JTB、ジャルパックの独法人を譲受-独発需要の取り込み強化

  • 2014年6月9日

 ジェイティービー(JTB)は7月1日、日本航空(JL)グループから、ジャルパックのドイツ現地法人である「Jalpak International(Germany)GmbH」を譲受すると発表した。JTBのフランクフルト支店「JTB Germany GmbH」が譲受会社。取得額は非公表だ。

 JTBでは、経済規模が大きく、日系企業が多数進出しているドイツへの対応強化は、JTBグループのヨーロッパ戦略の重要課題と位置付けている。今までJTB Germany GmbHでは日本発旅行需要の受け入れを主に担当していた。今回の決定で、ジャルパックのドイツ現地法人が持つブランド力や、ドイツ現地の日系企業とのコネクション、MICEの営業力、訪日旅行の企画・販売ノウハウなどの強みを活かし、MICEや訪日旅行を中心にしたドイツ発旅行需要の更なる喚起と取り扱い拡大をめざす。

 Jalpak International(Germany)GmbHは1979年設立で、従業員数は44名。
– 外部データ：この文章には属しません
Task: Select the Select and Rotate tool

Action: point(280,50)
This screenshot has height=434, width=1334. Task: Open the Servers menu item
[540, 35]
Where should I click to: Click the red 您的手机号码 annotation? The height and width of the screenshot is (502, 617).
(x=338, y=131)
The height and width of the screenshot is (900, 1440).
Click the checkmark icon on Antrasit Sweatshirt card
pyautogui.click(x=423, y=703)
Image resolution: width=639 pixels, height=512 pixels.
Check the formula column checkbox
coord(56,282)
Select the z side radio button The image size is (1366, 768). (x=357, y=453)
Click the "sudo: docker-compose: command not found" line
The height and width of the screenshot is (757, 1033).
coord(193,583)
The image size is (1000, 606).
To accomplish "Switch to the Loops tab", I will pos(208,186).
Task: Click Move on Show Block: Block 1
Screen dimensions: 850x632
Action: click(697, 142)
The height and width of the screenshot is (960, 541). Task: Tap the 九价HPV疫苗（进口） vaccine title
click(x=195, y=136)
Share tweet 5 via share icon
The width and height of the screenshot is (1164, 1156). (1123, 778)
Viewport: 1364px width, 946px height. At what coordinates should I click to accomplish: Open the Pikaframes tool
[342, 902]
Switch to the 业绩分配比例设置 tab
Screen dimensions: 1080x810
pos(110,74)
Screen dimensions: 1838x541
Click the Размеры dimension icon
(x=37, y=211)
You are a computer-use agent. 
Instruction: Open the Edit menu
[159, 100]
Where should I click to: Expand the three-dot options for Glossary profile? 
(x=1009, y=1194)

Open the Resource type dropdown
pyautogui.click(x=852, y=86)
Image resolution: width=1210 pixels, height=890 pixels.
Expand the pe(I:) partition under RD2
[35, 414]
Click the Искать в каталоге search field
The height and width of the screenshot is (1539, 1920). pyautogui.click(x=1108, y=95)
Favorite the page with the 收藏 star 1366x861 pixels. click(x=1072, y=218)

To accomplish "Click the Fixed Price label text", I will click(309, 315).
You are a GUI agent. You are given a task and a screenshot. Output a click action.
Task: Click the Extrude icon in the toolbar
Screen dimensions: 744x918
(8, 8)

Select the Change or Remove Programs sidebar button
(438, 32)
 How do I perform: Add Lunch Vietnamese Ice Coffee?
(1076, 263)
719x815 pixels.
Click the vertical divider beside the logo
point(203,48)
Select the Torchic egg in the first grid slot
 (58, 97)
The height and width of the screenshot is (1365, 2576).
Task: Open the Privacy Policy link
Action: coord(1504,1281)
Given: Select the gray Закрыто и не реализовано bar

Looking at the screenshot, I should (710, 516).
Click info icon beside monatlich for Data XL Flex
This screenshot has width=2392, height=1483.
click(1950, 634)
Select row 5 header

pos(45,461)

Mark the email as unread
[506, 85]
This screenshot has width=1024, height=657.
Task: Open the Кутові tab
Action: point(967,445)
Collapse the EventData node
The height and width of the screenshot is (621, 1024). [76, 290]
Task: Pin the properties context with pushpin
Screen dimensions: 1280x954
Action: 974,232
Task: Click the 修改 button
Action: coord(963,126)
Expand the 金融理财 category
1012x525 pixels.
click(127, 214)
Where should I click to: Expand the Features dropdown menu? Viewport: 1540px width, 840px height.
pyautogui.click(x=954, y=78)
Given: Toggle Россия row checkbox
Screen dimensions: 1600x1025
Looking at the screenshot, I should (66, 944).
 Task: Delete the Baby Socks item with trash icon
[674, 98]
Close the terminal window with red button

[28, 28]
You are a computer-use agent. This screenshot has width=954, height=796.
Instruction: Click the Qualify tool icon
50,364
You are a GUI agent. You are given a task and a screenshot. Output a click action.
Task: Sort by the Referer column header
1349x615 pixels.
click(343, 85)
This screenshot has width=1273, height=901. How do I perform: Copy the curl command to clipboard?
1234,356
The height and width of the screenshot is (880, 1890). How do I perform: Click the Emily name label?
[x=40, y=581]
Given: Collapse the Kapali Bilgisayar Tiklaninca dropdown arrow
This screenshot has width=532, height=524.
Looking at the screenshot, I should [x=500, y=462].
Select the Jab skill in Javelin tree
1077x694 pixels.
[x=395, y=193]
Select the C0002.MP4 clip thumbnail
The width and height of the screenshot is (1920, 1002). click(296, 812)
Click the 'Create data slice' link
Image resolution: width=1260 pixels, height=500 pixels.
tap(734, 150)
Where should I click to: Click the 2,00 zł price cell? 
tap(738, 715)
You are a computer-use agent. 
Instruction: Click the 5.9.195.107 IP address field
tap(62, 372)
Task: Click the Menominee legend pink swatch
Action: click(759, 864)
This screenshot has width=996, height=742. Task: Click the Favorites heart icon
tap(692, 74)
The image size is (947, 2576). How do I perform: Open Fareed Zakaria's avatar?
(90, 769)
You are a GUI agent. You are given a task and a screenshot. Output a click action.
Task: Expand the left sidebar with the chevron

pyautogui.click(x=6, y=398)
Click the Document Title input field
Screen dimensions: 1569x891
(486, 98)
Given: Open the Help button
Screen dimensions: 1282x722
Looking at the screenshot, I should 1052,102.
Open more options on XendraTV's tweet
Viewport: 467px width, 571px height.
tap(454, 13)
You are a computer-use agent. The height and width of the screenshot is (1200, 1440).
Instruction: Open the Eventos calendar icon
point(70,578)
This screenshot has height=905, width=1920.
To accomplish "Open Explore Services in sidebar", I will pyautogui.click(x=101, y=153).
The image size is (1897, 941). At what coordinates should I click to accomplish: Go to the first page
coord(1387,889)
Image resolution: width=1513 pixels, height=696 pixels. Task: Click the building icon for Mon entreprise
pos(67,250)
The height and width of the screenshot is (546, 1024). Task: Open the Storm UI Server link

フランクフルトとデュッセルドルフに拠点を有している。JTBでは譲受によりドイツでのグループネットワーク強化をはかるとしており、7月以降、JTBのドイツ拠点として初めてデュッセルドルフが誕生することになる。

 JTBとJLグループはこれまでも海外の他地域で双方の事業拡大に向けた協力関係を構築してきたところ。JTBによると、例えば2011年1月にはミラノとアムステルダムで、JL現地法人の営業機能やその一部を譲り受けており、今回も両社の協力関係の更なる強化と事業拡大もはかっていくとしている。